9. REMEDIES OF BUYER
9.1. The Specification and Design of the Goods and of any Designs supplied to you which are not utilised (and including the Copyright, Design Right or other Intellectual Property in them) shall as between the Parties be the property of the Seller. Where any Designs or Specifications have been supplied by the Buyer for manufacturer by the Seller or to the order of the Buyer then the Buyer warrants that the use of those Designs and Specifications for the manufacturer, processing, assembly or supply of the Goods shall not infringe the rights of any third party.
10. SELLER’S CLAUSE EXCLUDING LIABILITY FOR DELAY IN DELIVERY
10.1. The Seller shall not be liable for any loss or damage whatever due to failure by the seller to deliver the Goods or any of them) promptly or at all.
10.2. Notwithstanding that the Seller may have delayed or failed to deliver the Goods (or any of them) promptly the Buyer shall be bound to accept delivery and to pay for the Goods in full PROVIDED THAT delivery shall be tendered at any time within one month of the Delivery Date.

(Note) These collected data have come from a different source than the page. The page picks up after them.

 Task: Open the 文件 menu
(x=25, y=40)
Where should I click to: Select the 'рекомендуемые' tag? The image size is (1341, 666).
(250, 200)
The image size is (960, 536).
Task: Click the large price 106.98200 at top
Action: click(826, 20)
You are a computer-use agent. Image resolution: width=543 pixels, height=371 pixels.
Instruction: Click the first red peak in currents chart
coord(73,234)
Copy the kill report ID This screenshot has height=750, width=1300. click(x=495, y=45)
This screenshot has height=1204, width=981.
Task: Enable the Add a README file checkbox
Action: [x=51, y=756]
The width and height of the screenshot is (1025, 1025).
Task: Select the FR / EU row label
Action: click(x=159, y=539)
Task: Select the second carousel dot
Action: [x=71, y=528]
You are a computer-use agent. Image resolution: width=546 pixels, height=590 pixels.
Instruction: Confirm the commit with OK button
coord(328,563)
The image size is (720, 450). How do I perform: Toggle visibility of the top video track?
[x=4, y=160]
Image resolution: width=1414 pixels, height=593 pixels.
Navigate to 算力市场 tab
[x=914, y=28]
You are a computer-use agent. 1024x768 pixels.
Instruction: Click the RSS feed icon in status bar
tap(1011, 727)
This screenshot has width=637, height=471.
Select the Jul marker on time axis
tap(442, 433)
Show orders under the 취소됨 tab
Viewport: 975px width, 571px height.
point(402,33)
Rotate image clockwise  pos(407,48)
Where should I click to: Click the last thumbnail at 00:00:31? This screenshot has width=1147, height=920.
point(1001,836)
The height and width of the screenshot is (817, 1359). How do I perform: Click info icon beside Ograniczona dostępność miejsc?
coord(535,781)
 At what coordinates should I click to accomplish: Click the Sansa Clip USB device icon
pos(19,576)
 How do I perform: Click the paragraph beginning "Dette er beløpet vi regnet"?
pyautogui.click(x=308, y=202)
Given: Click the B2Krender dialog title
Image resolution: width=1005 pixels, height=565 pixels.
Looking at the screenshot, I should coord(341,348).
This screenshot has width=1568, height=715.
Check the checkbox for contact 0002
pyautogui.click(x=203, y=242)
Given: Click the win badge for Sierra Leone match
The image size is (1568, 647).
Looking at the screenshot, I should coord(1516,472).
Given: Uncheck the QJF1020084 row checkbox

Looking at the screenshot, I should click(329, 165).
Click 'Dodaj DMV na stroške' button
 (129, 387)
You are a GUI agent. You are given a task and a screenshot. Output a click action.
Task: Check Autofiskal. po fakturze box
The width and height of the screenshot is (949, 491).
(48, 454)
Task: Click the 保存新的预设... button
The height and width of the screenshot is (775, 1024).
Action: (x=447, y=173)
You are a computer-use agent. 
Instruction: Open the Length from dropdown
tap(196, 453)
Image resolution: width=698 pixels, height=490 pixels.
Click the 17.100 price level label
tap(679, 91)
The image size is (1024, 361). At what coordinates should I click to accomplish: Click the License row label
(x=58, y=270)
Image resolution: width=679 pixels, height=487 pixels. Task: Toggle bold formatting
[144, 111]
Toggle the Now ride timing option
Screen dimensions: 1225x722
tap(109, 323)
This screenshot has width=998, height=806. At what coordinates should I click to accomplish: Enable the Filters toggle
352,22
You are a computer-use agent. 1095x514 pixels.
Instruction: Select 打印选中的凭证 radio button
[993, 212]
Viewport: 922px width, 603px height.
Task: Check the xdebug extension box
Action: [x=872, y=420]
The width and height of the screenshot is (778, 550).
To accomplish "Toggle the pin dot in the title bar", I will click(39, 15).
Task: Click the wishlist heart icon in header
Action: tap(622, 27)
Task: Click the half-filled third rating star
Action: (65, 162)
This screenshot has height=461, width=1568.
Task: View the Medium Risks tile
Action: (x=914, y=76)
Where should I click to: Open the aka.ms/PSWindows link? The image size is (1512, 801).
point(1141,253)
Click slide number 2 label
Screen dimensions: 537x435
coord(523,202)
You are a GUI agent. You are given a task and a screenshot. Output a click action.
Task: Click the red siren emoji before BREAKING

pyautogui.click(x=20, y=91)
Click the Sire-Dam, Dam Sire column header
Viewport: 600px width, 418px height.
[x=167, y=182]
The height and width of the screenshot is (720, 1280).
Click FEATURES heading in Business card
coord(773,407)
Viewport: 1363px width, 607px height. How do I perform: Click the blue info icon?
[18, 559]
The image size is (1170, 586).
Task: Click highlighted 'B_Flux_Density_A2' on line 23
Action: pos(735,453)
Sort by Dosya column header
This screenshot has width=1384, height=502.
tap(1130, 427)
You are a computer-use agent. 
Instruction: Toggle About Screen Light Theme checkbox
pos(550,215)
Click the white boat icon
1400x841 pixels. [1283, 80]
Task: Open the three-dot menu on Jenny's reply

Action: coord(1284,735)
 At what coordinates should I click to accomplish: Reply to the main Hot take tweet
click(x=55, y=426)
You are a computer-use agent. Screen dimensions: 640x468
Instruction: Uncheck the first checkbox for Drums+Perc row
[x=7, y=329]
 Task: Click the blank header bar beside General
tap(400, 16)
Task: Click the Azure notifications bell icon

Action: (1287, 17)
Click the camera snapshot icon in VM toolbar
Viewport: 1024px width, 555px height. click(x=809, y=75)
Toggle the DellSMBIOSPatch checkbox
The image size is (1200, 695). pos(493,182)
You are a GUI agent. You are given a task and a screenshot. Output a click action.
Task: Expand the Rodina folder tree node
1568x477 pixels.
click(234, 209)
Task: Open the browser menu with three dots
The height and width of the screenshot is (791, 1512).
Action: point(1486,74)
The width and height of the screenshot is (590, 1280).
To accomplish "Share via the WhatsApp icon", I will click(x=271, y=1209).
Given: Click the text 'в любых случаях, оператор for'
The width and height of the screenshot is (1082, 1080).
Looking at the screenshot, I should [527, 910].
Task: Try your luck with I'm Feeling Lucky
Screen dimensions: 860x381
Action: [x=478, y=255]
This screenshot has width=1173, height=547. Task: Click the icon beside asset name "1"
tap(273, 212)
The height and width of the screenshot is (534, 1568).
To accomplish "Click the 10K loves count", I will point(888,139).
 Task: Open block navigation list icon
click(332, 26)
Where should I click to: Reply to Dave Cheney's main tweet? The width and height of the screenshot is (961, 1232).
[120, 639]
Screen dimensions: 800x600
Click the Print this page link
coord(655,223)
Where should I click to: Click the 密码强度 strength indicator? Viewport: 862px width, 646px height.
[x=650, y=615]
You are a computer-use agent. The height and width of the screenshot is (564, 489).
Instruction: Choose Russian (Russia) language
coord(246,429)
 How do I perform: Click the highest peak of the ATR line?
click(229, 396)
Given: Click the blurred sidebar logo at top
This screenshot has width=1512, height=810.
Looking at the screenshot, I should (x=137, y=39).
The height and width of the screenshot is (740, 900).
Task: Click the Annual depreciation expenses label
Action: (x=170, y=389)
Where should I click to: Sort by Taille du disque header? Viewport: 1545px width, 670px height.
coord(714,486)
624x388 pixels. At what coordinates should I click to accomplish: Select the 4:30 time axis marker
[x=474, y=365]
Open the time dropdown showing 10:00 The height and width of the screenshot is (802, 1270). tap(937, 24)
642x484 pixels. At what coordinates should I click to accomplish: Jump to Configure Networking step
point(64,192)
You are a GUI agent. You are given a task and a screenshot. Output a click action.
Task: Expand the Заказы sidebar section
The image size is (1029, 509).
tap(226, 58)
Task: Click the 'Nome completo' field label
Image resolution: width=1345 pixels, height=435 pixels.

11. GENERAL EXCLUSION OF SELLER’S LIABILITY FOR INDIRECT LOSS
11.1. The Seller shall be under no liability whatsoever to the Buyer for any indirect loss and/or expense (including loss of profit) suffered by the Buyer arising out of a breach by the Seller of this Contract.
12. PROPER LAW OF CONTRACT
12.1. The Contract is subject to the Law of England and Wales.
By continuing your transaction, you have read and are agreeing to all of our applicable Terms and Conditions.